Лэндлесс тоже сидел в молчании, прислонившись затылком к валуну и подняв глаза, смотрел на разгорающиеся звезды. Когда ночной ветер, печально обдувающий голый холм и венчающие его утесы, касался лба Годфри, он чувствовал в этом прикосновении дыхание зимы. Вместе с ветром до него доносились звуки леса — шуршание палых листьев, потрескивание веток, журчание реки в тростниках, хлопание крыльев и крики ночных птиц — все те тихие и неясные слагаемые песни земли, которые стали для него такими же привычными и родными, как колыбельные, слышанные им в пору его детства. Под ним у подножия холма на поляне среди величественных сосен был разведен большой костер, светящийся красным светом и бросающий блики на гладкую коричневую землю. Вокруг него сидело и ходило множество людей, и до его слуха доносились их смех, шутки, ругательства и обрывки песен. Он не прислушивался к ним — он был выше их мира — а со стороны другого, меньшего костра, горящего в некотором отдалении от первого, не доносился ни единый звук. И из-за толстых и густо растущих деревьев Годфри мог видеть только исходящий от него свет.
Глава XXXVII
ПРОЩАНИЕ
Надсмотрщик выбил из своей трубки пепел и заткнул ее за пояс.
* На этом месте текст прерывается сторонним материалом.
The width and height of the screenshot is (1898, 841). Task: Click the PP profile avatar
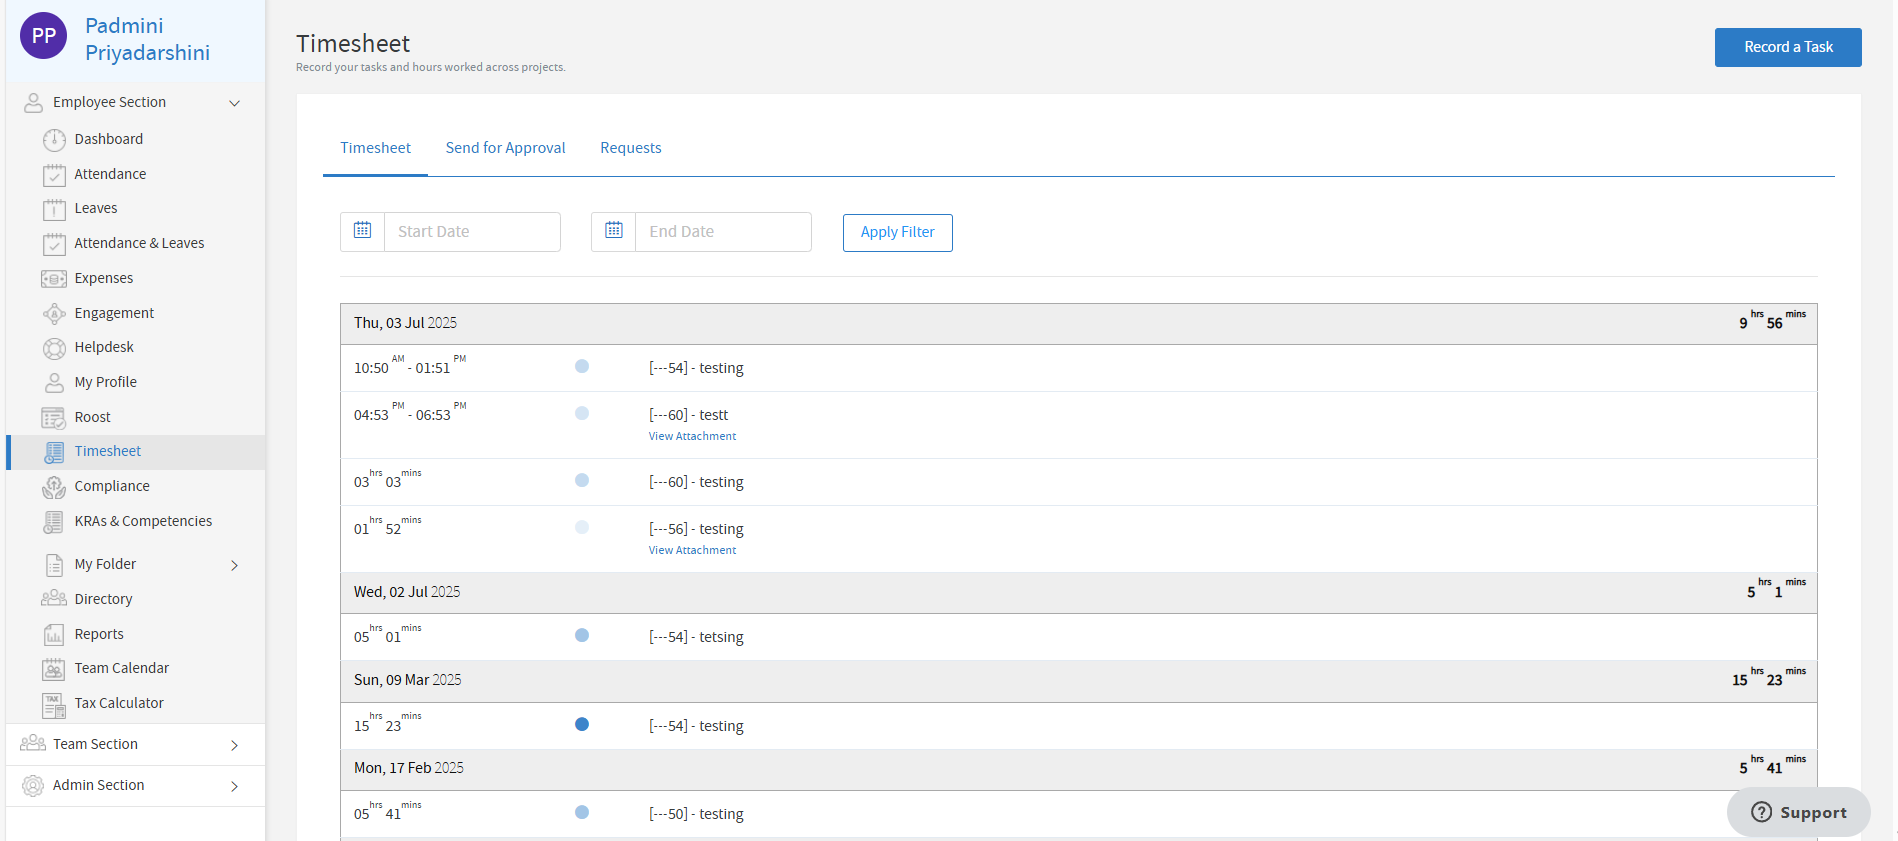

— Хозяин, — коротко бросил он, встав на ноги, когда по склону на скалистое плато под утесами поднялись три закутанные в плащи фигуры, за которыми шел негр, несущий факел. Выйдя им навстречу, он взял у Регулуса факел и подпалил сухую лишенную листьев лиану, густо опутавшую утесы. Она вспыхнула, и в озарившем валуны свете пламени, похожем на низвергающийся с утесов огненный водопад, те, кто пришел, молча смотрели на Лэндлесса, а он на них.
Первым заговорил полковник Верни.
— Мне жаль видеть, что вы ранены, — мрачно молвил он.
— Благодарю вас, сэр, — это пустяки.
Полковник дважды прошелся по плато, затем воротился туда, где сидел его пленник.
— Моя дочь рассказала мне все, — с хрипотцой в голосе сказал он. — Как вы и саскуэханнок искали ее и нашли, как вы не раз храбро сражались, защищая ее, как вы после гибели этого индейца оберегали ее, идя через лес, как вы вели себя с нею уважительно, ни разу не оскорбив ее ни словом, ни делом, ни помышлением. Моя дочь очень дорога мне — дороже жизни, и меня нельзя обвинить в неблагодарности. Я сердечно благодарю вас.
— Мистрис Патриция Верни дорога и мне, — добавил сэр Чарльз, выйдя вперед и встав рядом со своим родичем. — Я тоже благодарю человека, который возвратил ее друзьям — и ее возлюбленному.
— А я всем сердцем хотел бы спасти храбреца, которому мы стольким обязаны, — сказал третий человек в плаще. — Ей-богу, если бы я был губернатором Виргинии…
— Вы бы ничего не смогли сделать, Кэррингтон, — раздраженно перебил его полковник. — Этот человек — уголовный преступник, так что это вышло бы за все рамки! Уголовный преступник, да еще и предводитель заговора кромвелианцев! Его вряд ли смог бы помиловать даже сам король! А если бы даже и помиловал, как вы думаете, как долго стены джеймстаунской тюрьмы смогли бы защищать его от черни — и от повешения на ближайшем дереве? Нет, нет, Уильям Беркли всего лишь исполняет свой долг. И все же — все же…
Он снова начал ходить между валунами, хмурясь и дергая локоны своего пышного парика.
— Вы храбрый человек, — с жаром сказал он, остановившись перед Лэндлессом, — и я всей душой хотел бы вас спасти. Я бы с радостью забыл прошлое, освободил вас, помог бы вам, насколько это возможно — но я не могу. У меня связаны руки, и это невозможно — вы должны и сами понимать, что это невозможно.